My favorite Texism was when he’d show a picture of the river stages and tell viewers, “If you need ’em, read ’em. If you don’t need ’em, don’t read ’em.”
R.E. Swan tells of a scam we mentioned a while back, indicating either that the original guy is back at it or someone else is using the old “locked car” ruse:
“While I was checking out at a local home improvement store as my wife waited, a gentleman struck up a casual conversation with her.
“He told her he had locked his keys in his car and had to call Pop-A-Lock, but didn’t have enough cash, and had left his credit card at home.
“He was well-dressed and seemed very sincere.
“I gave him the needed money, and he said he would put a check in the mail the next day.
“I gave him my name and address.
“End of story.”
Special People Dept.
Connie Petrillo celebrates her 99th birthday on Tuesday, Sept. 30. She moved to Baton Rouge from Boston 2½ years ago.
Helen Heath, of St. Amant, celebrates her 95th birthday on Tuesday, Sept. 30 — probably by driving her Kubota tractor to maintain her 5-acre property.

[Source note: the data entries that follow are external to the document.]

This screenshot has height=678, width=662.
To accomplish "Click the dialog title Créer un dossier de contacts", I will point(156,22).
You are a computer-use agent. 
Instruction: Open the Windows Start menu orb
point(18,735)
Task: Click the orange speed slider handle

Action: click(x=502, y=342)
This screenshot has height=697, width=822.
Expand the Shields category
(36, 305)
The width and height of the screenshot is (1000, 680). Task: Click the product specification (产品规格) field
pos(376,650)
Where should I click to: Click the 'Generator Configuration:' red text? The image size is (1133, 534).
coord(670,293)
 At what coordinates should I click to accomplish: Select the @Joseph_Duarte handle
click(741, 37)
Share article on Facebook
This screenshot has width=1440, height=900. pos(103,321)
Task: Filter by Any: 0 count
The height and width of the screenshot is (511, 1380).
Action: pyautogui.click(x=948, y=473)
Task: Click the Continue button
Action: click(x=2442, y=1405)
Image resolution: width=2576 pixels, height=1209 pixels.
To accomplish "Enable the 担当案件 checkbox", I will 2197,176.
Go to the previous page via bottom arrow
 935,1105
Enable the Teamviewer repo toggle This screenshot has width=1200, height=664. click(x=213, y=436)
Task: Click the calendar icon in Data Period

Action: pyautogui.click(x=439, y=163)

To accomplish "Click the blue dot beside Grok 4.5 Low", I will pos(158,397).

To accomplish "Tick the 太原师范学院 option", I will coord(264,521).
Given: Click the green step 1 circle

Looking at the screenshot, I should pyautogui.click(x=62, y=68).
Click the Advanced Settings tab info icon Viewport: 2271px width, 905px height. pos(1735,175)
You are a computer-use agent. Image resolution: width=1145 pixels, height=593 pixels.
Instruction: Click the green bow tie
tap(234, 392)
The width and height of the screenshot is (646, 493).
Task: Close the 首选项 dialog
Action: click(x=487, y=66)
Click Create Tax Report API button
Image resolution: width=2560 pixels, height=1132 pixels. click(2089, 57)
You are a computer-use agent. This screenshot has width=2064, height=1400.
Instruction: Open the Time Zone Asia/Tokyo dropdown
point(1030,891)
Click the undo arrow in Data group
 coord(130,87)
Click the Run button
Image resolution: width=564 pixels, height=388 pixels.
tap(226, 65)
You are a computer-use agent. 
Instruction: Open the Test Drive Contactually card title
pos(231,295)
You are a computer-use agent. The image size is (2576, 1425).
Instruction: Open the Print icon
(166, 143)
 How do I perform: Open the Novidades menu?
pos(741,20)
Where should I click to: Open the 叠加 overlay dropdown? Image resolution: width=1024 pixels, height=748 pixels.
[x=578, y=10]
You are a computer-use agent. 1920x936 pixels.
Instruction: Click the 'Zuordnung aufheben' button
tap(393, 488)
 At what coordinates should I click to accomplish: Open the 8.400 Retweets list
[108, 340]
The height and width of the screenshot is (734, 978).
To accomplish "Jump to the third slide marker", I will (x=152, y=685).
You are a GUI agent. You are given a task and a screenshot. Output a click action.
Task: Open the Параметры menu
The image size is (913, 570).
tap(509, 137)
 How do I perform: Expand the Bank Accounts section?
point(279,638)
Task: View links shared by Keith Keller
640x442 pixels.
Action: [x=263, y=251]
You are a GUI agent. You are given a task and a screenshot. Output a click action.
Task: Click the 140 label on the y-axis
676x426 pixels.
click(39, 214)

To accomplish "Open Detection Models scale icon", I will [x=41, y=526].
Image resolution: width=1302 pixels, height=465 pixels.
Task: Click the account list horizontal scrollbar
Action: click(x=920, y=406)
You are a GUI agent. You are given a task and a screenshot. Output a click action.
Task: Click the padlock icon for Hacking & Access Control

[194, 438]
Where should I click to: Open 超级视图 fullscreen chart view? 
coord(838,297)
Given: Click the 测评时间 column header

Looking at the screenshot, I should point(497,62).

Emily Vercher, of Plaquemine, celebrates her 95th birthday Tuesday, Sept. 30.
Sue Bishop Cantey celebrated her 92nd birthday on Saturday, Sept. 27.
On Sunday, Sept. 28, John Torbert celebrated his 90th birthday. He is a World War II veteran, having served in Italy.
Louis and Anita Bonfanti celebrate their 64th anniversary on Tuesday, Sept. 30.
Mother’s day every day
A Baton Rouge reader comments on the Saturday “learning to speak Orleanian” item:
“When I married, this country girl was new to living in New Orleans.
“I worked at a large bank on Baronne Street, and one day a few guys were heading out and one said, ‘Today is Mother’s Day!’
“Since it was not May, my first reaction was that these great guys were thinking about their mothers.
“Well, I soon learned about the po-boys at Mother’s on Poydras Street!”